[Source data]
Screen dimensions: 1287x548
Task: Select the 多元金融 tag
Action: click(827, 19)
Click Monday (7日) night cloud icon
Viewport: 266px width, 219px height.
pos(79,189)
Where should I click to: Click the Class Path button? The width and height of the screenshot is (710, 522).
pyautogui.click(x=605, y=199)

---

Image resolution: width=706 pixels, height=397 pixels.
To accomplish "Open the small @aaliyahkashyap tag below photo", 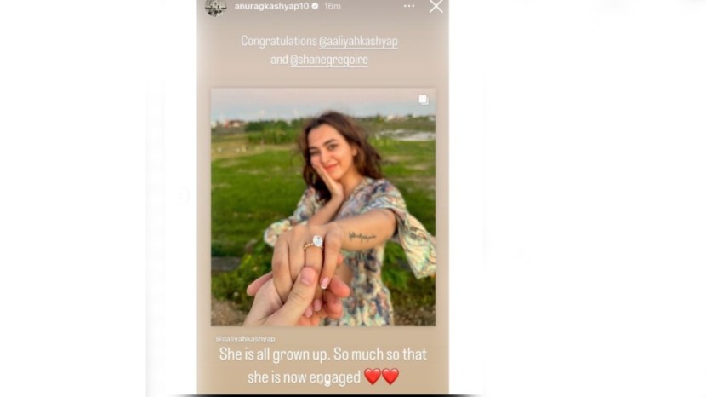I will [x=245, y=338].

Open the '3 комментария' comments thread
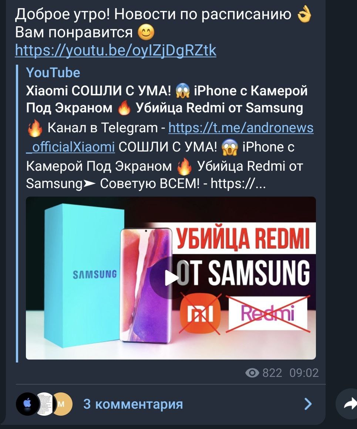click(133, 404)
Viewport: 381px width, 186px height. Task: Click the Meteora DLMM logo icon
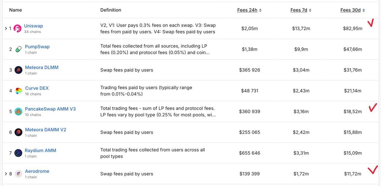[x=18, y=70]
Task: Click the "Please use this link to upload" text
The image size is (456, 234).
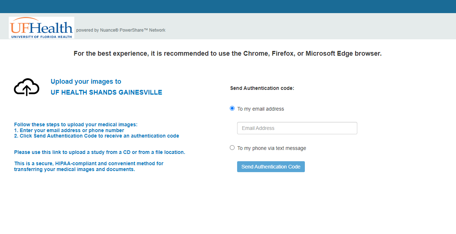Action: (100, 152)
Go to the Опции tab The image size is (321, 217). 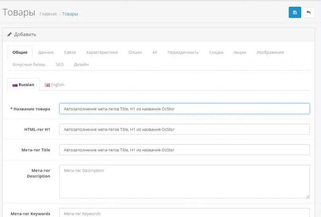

▶ _What is expected_:
A word-for-word reproduction is needed of the lines above from the line containing "Open the '3 комментария' comments thread" through the line containing "Go to the Опции", with both ends kept and no pictures.

▶ _Exercise result_:
Open the '3 комментария' comments thread
click(133, 404)
Viewport: 381px width, 186px height. Task: Click the Meteora DLMM logo icon
[x=18, y=70]
Task: Click the "Please use this link to upload" text
The image size is (456, 234).
Action: (100, 152)
Go to the Опции tab The image size is (321, 217). 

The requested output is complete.